Iglesias y Rivera, apóstoles del bipartidismo

Los cuatro últimos comicios demuestran que Podemos y Cs han complicado la gobernabilidad

Iglesias y Rivera,
apóstoles del bipartidismo

La inminente convocatoria de elecciones generales retrotrae a lo ya vivido en 2016, cuando los políticos no supieron qué hacer con el resultado de las urnas del 20 de diciembre de 2015 y convocaron de nuevo al pueblo para el 26 de junio de 2016. Para llegar de nuevo al Gobierno, Mariano Rajoy necesitó dos elecciones y la abstención técnica de 68 diputados del PSOE, lo nunca visto entre dos partidos que se consideran alternativa mutua.

¿Qué lecciones hemos sacado desde entonces? ¿Para qué han venido Podemos y Ciudadanos? ¿Quieren reemplazar al PSOE y al PP? Todo apunta a que del 10-N saldrá más bipartidismo gracias a la incapacidad de los nuevos partidos de contribuir a la gobernabilidad de España, mientras que sí lo han hecho a escala municipal o regional.

En noviembre de 2011, Mariano Rajoy ganó las elecciones generales por mayoría absoluta, con 186 diputados, frente a 110 que obtuvo el recientemente fallecido Alfredo Pérez Rubalcaba. El PSOE recogió la cosecha que se produce después de años de inundaciones, pedrisco y sequía. Las elecciones se produjeron en medio de la tormenta perfecta que representa la mayor crisis económica que ha vivido España desde la Guerra Civil.

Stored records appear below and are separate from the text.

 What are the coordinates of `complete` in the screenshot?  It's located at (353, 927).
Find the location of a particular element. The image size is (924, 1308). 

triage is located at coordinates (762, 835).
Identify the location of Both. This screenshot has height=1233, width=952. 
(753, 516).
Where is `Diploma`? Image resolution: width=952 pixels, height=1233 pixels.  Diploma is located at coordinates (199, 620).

El PP disfrutó de una cómoda mayoría absoluta, que le permitió capear con inteligencia un momento económico también terrible, con la cuasi intervención de España en junio de 2012. Nunca se agradecerá lo suficiente a Rajoy que España no terminara con la caja intervenida y que no cayera en tentaciones extremistas con la crisis de Cataluña, puesto que dentro de su partido y de sus voceros había defensores de sacar los tanques a la Diagonal. Y no eran pocos, no hay más que ver a cuantos ha reclutado VOX.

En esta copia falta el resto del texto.